Music is deeply personal. It’s bound up so tightly in how we construct our characters and communicate our values that we often find discussions around musical taste an appraisal of ourselves. The ritual of selecting vinyl, carefully dropping the needle and hearing the crackle and hiss that preempts the first note is enough to transform you into a state of relaxation. While there isn’t much on your mind apart from the action of playing a record, it certainly isn’t mindless. It’s a deliberate act of partaking in musical enjoyment – vinyl demands that you focus on the issue at hand, literally. The tangibility of the record is a degree of ownership more prestigious than streaming, and the reward of a sentimental link with the music is incomparable. 

This connection doesn’t have to come from vinyl, or even CDs or cassette tapes. Simply curating your own playlist, from scratch, will immerse you in the act of investing in your music taste and multiplying the joy you get out of listening to it. 

Material culture doesn’t just have emotional, ritual or nostalgic value, though. It holds material value too. Imagine if you woke up tomorrow and stumbled into your daily commute, about to plug into your ready-made playlist on when – it’s not there. It might sound far fetched, but the domination of streaming services means we rely on others to keep our music available. We all know the feeling of finding out your favourite film or series has been taken off of Netflix, so why do we think it can’t happen to our music?

Who’d have thought there’s a correlation between bagging that new album with the cool resin design, and having a reinforced underground shelter filled with freeze-dried meal kits.  

Removal of content from streaming services happens relatively rarely in the music industry, I’ll admit, but the threat of Spotify closing its doors is enough to make me, and probably other audiophiles, a bit tetchy.
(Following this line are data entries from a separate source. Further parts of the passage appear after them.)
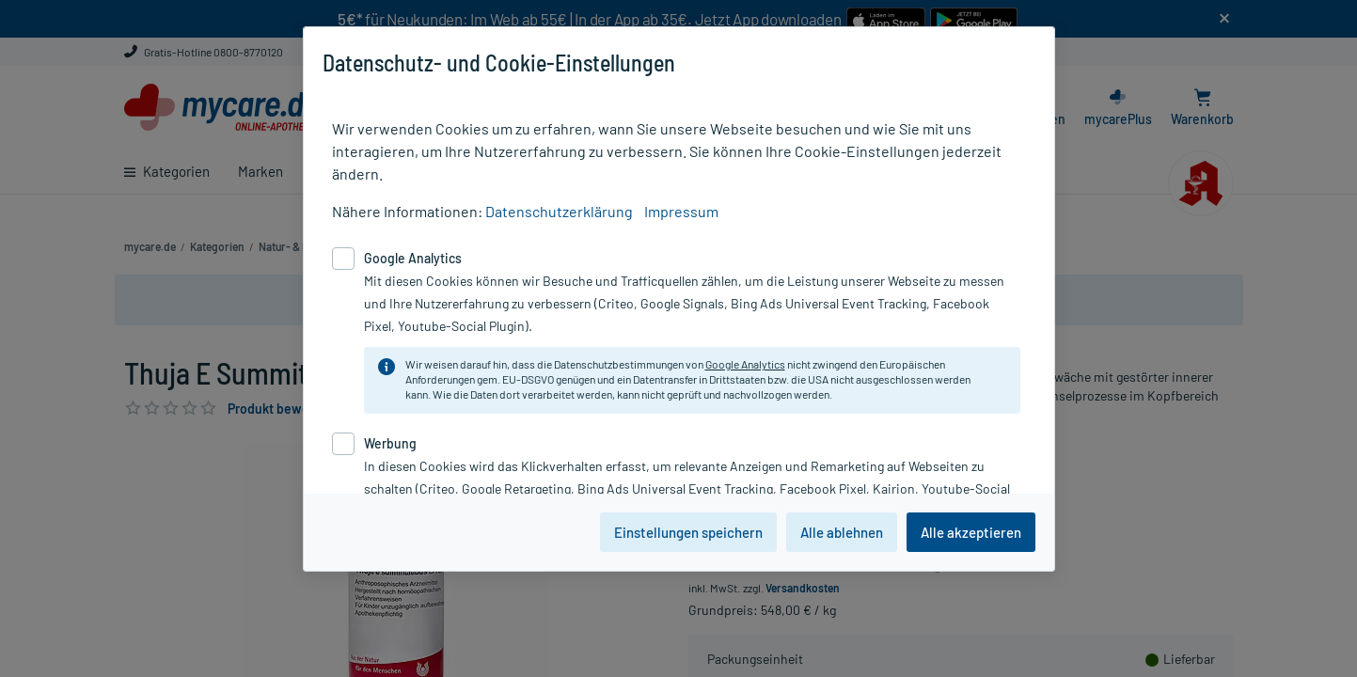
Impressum (681, 211)
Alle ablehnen (841, 532)
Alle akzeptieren (971, 532)
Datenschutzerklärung (559, 211)
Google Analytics (745, 363)
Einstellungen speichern (688, 532)
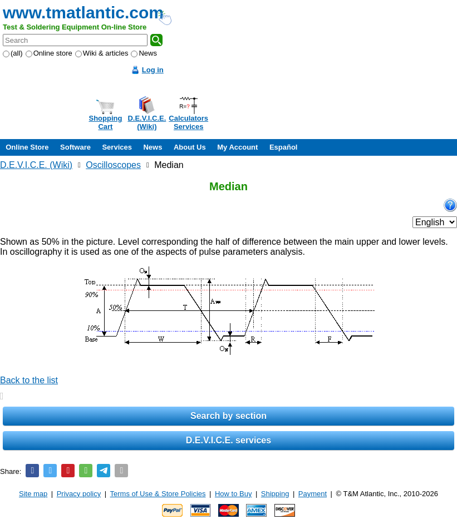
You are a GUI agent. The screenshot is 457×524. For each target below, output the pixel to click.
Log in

Regardless, physical media is the antidote to our fast-paced, convenience-driven, humanity-sapped world. It instills a greater sense of who we are and why we value art, signalling our contribution to the artists we love and facilitating that parasocial relationship to them. 

I love my vinyl collection, my book collection, my CD collection and my DVD collection. It’s a glimpse into my personality as it is now, and as it was when I purchased it, and I’d be lying if I said I didn’t think I have a greater appreciation for art and artists because of it. And I know that if tomorrow the Internet implodes, taking Spotify, Amazon and Netflix with it, that I’ll still have my humanity intact. Will you?